- Extract to read -
=-=-=-=-=

For my final project with Flatiron School’s Software Engineering Program, I decided that I wanted to address a gap in browser-based community games. Ludonarrative dissonance, the uncomfortable disjoint between game play and game story, is rife in pet sites because the interactions tend to be simple and the technical implementation tends to be an afterthought compared to cosmetic items. This leads to elaborate dress-up features, but tensions with keeping your pets fed because acquiring food is challenging, in one of my favorite pet sites. The problems also occur when breeding is a part of the game – the site can rapidly generate too many pets, and people get emotionally attached to their pets, or want to participate in an animal husbandry economy.

I wanted to make a game that addresses this gap by making navigating through the site be an engaging, fresh experience every day by pulling from the highly replayable Rogue and its genre-defining procedurally generated environments. If acquiring items happens as part of regular play activities that make sense, then people will feel engaged and rewarded instead of like they are grinding for items. Additionally, these browser games can be time sinks on low-reward activities. I would like to reward people for spending that time on healthy activities, by granting rewards to people who synchronize their health tracker data to the petsite and have completed healthy activities. Someone without a lot of time to spend grinding would then not have to choose between taking a walk or playing the game.

=-=-=-=-=

- Material provided -
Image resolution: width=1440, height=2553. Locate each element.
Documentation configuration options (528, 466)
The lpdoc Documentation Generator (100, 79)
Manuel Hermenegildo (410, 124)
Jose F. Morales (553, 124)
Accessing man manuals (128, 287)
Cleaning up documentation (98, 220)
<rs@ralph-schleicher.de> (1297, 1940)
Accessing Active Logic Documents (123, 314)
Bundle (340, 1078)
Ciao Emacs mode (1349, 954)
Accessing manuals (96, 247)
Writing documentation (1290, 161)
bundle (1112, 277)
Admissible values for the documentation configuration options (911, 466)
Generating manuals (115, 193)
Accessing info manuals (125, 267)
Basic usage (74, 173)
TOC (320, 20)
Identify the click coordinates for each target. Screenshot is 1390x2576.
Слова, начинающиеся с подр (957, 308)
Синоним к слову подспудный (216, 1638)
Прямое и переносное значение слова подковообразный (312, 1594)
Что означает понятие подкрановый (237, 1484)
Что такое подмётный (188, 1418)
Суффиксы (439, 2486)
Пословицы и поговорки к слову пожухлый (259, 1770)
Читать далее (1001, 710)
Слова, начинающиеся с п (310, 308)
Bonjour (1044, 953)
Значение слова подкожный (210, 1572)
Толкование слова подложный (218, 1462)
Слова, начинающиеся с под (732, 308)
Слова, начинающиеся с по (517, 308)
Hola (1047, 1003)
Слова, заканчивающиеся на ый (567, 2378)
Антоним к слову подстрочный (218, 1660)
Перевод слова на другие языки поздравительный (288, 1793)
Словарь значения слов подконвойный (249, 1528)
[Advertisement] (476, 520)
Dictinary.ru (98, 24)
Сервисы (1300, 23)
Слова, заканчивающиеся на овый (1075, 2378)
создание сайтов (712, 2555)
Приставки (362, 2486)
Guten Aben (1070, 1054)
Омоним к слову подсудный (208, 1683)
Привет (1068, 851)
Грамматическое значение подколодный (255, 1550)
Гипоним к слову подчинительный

=-=-=-=-=

- To be done -
- a) Summarize the passage on the pet-site game project in two sentences.
- b) According to the passage on the pet-site game project, which feature of Rogue does the author want to draw on?
- c) Extend the passage on the pet-site game project from the point where it ends.
The items are not needed for this work.

- Responses to the exercise -
- a) For a Flatiron School final project, the author set out to address ludonarrative dissonance in browser pet sites, where simple interactions and an emphasis on cosmetic items can make feeding pets hard and breeding can generate too many pets. The proposed game draws on Rogue's procedurally generated environments so that navigating the site feels fresh each day and items come from regular play, and it rewards people who synchronize health tracker data showing completed healthy activities.

- b) Its genre-defining procedurally generated environments.

- c)
Another issue I have with pet collecting games in general, and this extends beyond the petsite genre into games like the Pokemon franchise, is that the pets themselves lose value as unique entities with their own motivations the more of them that you have. Games that incentivize amassing a large collection of, narrative-wise, living breathing animals don’t want players to think about the unfortunate implications that animal hoarding on that scale create. And in practice, most players interact only with their favorite few anyway. I would like to make a game that prevents this issue by focusing on high-quality interactions with pets – funny incidents while out walking, the adventures that a player goes on with their pet, dress up, affection and sharing food. The gameplay loop of most petsites is to press a button to automatically feed. This is not as satisfying, but I knew going into this project that pressing a button to automatically feed is at least a starting point.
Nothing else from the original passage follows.